ELEMENTI DI PASTORALE ANTIFRAGILE

Può una pallina di argilla contenente microrganismi e semi di piante diverse arrestare l’avanzata di un deserto? Può il modello antifragile costituire uno strumento di lettura per ripensare la pastorale e per avanzare verso nuovi orizzonti di Chiesa? In questo articolo cercherò di illustrare alcune delle caratteristiche del modello antifragile e richiamare per ognuna di essa dei riferimenti alle relazioni, alle organizzazioni e prassi pastorali.

Si può affrontare un tempo incerto e nuovo con le strutture mentali e organizzative di cui oggi siamo dotati?

L’attivista e ambientalista indiana Vandana Shiva scrisse in un suo celebre saggio (‘Monocolture della mente’) come la monocultura ha portato alla monocoltura e così alla desertificazione di tanti terreni, soprattutto nei luoghi sfruttati del Sud del Mondo.

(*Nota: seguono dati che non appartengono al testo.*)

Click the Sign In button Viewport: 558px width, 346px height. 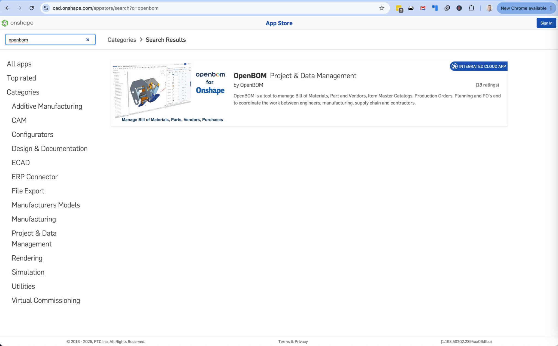coord(546,23)
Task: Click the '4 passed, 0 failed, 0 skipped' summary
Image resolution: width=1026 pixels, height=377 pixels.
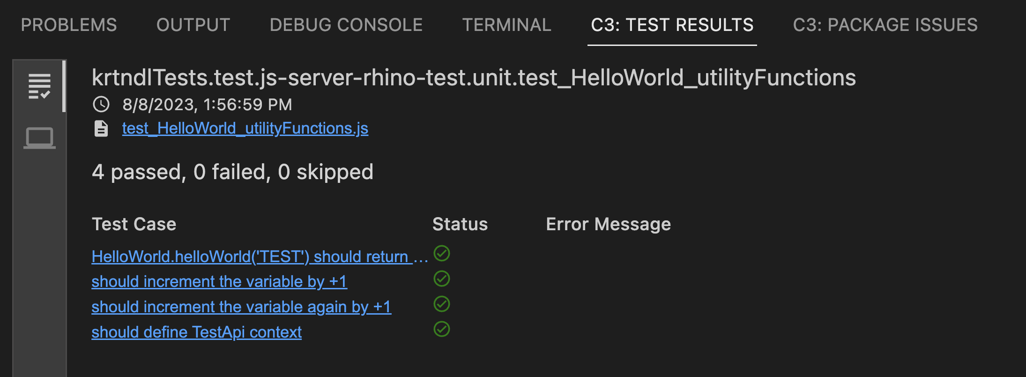Action: click(x=233, y=172)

Anche noi viviamo una desertificazione di carattere culturale e spirituale. Laudato Si’ richiamava questa correlazione, ricordando che i deserti esteriori si moltiplicano per l’ampiezza che hanno assunto i deserti interiori (LS 217). È oggi richiesta una conversione profonda. Non possiamo affrontare la novità ed avviarci ad accompagnare quel cambiamento che lo Spirito ci ispira con i soli strumenti linguistici e i modelli di riferimento su cui oggi facciamo affidamento. Non possiamo applicare una monocoltura pastorale.

Per questi motivi, come Centro Studi, il riferimento al modello antifragile è stato preso in considerazione per offrire uno stimolo, delle chiavi di lettura utili per ricomprendersi e definire nuovi scenari pastorali in questo tempo incerto, complesso e mutevole. Per trovare l’equipaggiamento più opportuno nel fronteggiare i deserti esteriori e interiori.

ANTIFRAGILITA’ NON E’ NEGAZIONE DELLA FRAGILITA’: E’ GETTARE SEMI NEL DESERTO

Una premessa va fatta. Un chiarimento sul termine antifragile. Si tratta di un neologismo coniato dal filosofo e matematico Taleb per indicare l’opposto del termine fragilità.

Se ci pensate, non esiste un termine esattamente contrario a ‘fragilità’, né in italiano né in altre lingue. ‘Robusto’ o ‘indistruttibile’ non sono dei contrari. Per contrario si intende il verificarsi di un fenomeno opposto a quello che si verifica rispetto alla fragilità.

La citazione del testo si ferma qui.